Inflation in the euro zone accelerated to 3.7 percent in May, the highest rate recorded since the launch of the euro, and clearly adding to the arguments inside the ECB for an interest rate rise in July.
Inflation accelerated in May in Germany as the cost of oil hit ever higher levels. Consumer prices, according to the European Union harmonised methodology, was up by 3.1 percent year on year, according to data from the Federal Statistics Office. That's slightly above the initial estimate of 3 percent made on May 28. Month on month prices rose 0.7 percent.
Oil prices reached a record $139.12 a barrel last week and European Central Bank President Jean-Claude Trichet indicated that the ECB may raise its benchmark rate by a quarter-point to 4.25 percent next month to contain inflation.
German inflation has now exceeded the ECB's limit of a rate "close to but below 2 percent" for over a year and even the strong appreciation in the euro has failed to offset higher oil and food costs. While the euro rose 8 percent in trade-weighted terms over the past year, oil prices doubled.
The price of fuels rose as much as 12 percent from a year earlier. Diesel jumped 26 percent and the cost of light heating oil surged 57 percent in May, the statistics office said. Food prices rose 7.9 percent compared with May 2007.
ECB policy makers have been becoming increasingly concerned that inflation expectations are on the rise. Expectations, as measured by the so-called breakeven on five-year French inflation-indexed bonds, were at 2.4 percent today, up from 2.12 percent in March.
The ECB currently predicts inflation in the euro region will average about 3.4 percent this year and slow to 2.4 percent in 2009. Economic growth is forecast to slow to 1.8 percent in 2008.
So while economic growth is cooling in EU countries, the ECB remain focused on price stability, and investors now expect the ECB to lift its repo rate twice this year, taking it to 4.5 percent, according to Eonia forward contracts.
However, according to the latest data from the German statistical office wages were rising at a slower rate than inflation in the first quarter of 2008, since employers in the industry and service sectors paid a calendar-adjusted 1.7% more for one hour worked than in the same quarter a year earlier. The two main components of labour costs showed different trends: The increase in gross wages and salaries accelerated slightly to 2.3%. However, non-wage costs declined 0.1%, which had a downward effect. This trend reflected above all the change in the rate of employers’ contributions to the unemployment insurance scheme. As of 1 January 2008, the rate was reduced from 2.10% to 1.65%.

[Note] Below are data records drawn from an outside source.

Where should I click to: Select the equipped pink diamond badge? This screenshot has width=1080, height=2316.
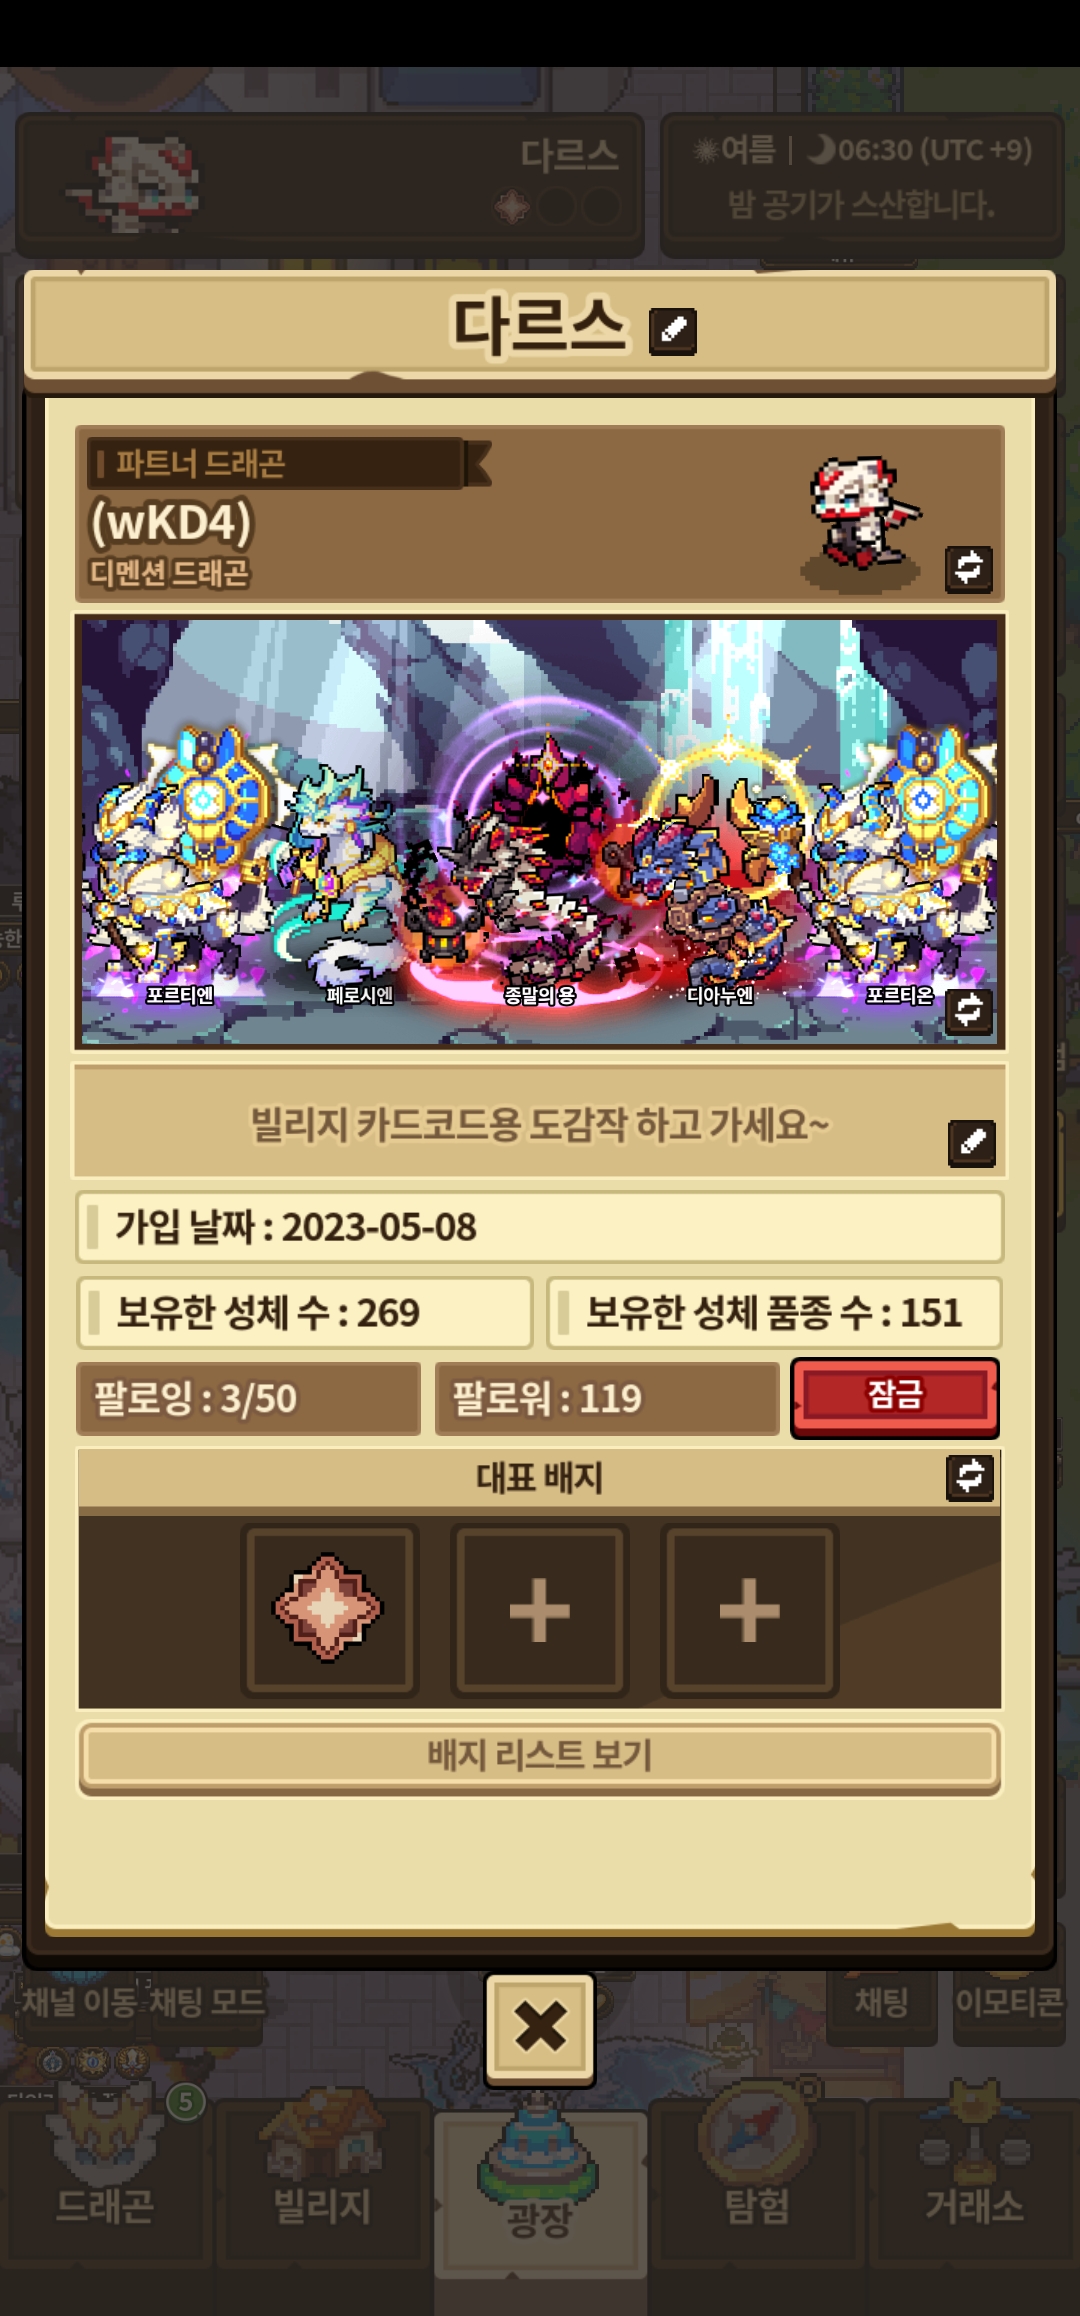pos(329,1609)
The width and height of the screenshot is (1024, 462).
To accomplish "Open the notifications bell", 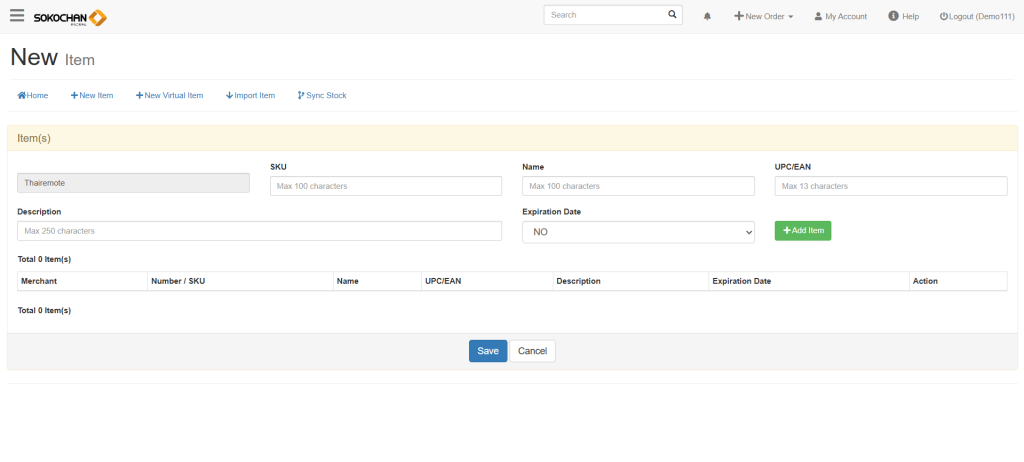I will tap(708, 17).
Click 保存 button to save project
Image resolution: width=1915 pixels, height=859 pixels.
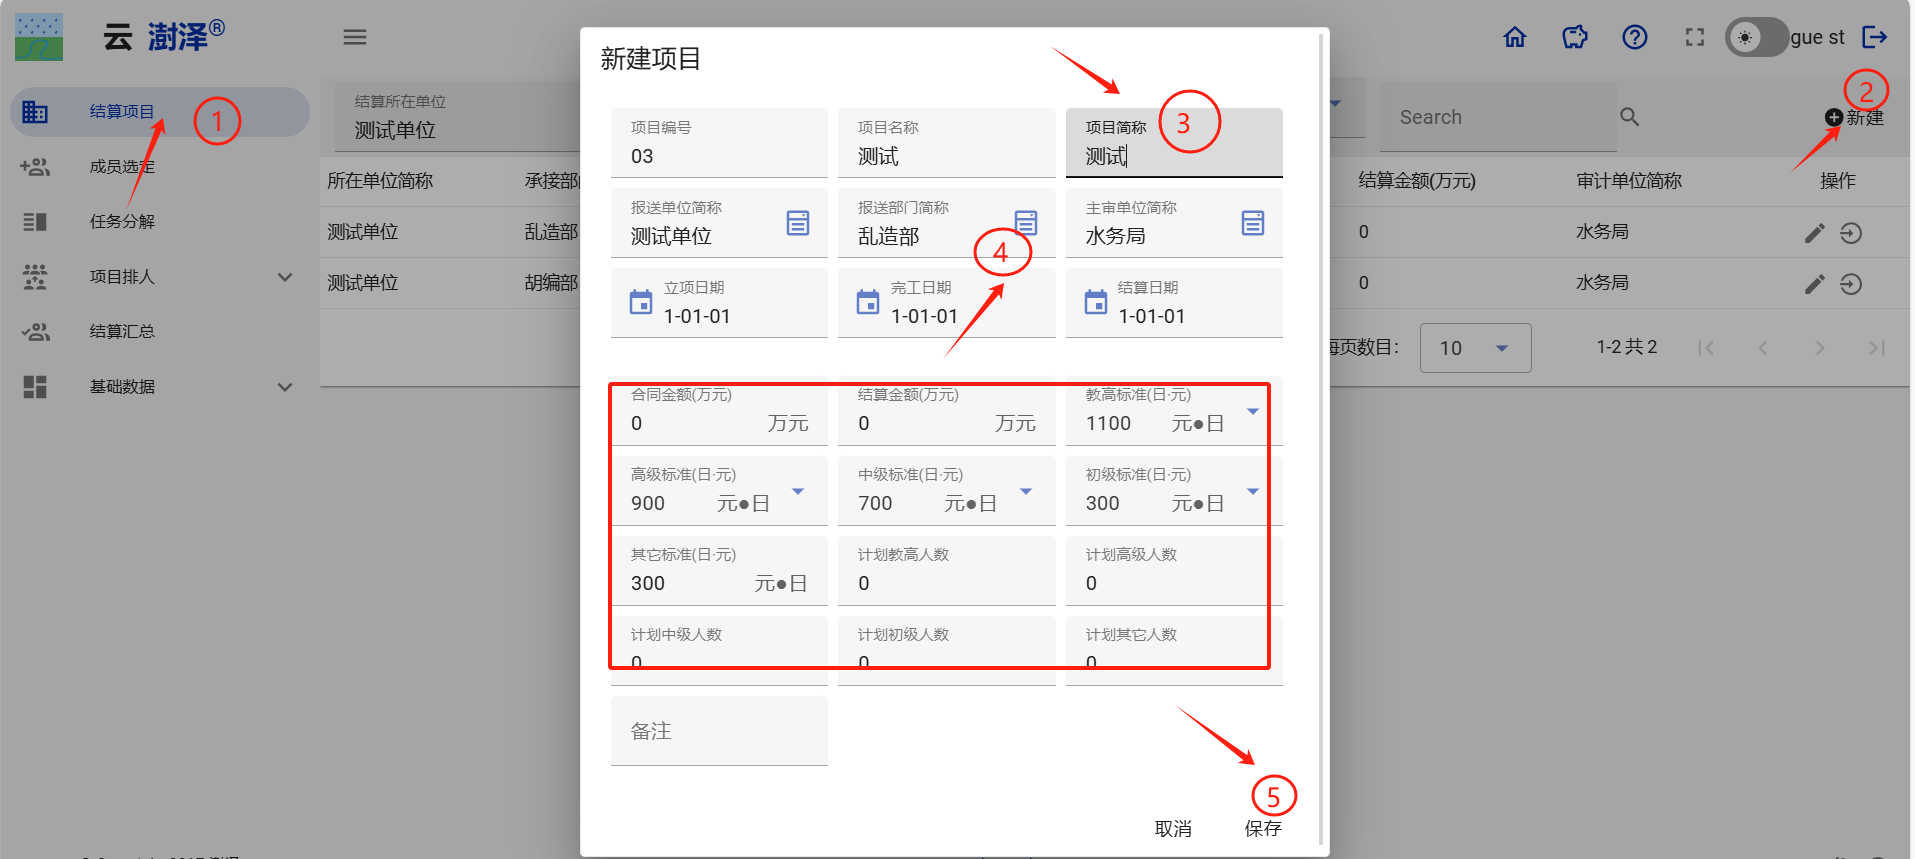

The rate of inflation as measured by Spain's consumer price index was up again in May, at 4.7% according to the flash estimate, while the producer price index rose at a 7.2% annual rate in April according to the latest data from the National Statistics Office (INE). This situation is now most difficult since the economy is evidently slowing rapidly (see the most recent retail sales, industrial output and new mortgages data which are in the posts which accompany this one) yet inflation is actually accelerating. Spain is now entering a period of very pronounced stagflation with little certainty over the likely short term evolution of this whole situation. ie things are obviously going to get worse, but how much worse and how rapidly, and when the inflation eventually buckles under the weight, what will then happen to prices if the euro remains strong? As I say, a lot of unknowns here.
The HICP annual inflation is expected to be 4.7% in May 2008, according to the flash estimated issued by the INE. This index provides a preview of the HICP that, if confirmed, would imply a five-tenths increase on the annual rate, since in April this change was 4.2%. The INE issues this indicator with the aim of incorporating it into the calculation of the HICP flash estimated of the European Monetary Union (EMU) published by Eurostat. Obtaining this EMU flash estimated forms part of the Eurostat and European Central Bank policy of offering timely and quality data that is comparable with that produced by the United States.
In April, the Spanish Producer Price Index registered a 0.8% increase with respect to the month of March 2008 and an increase of 7.2% with respect to April 2007. The activities that most influenced this variation were Manufacture of coke and refined petroleum products (28.8%) and Food and beverage products industry (10.5%). By economic destination of the goods, the variation rates as compared with the same month the previous year were 5.3% for consumer goods (3.2% for durable consumer goods and 5.5% for non-durable consumer goods), 2.2% for capital goods, 6.0% for intermediate goods and 16.5% for energy.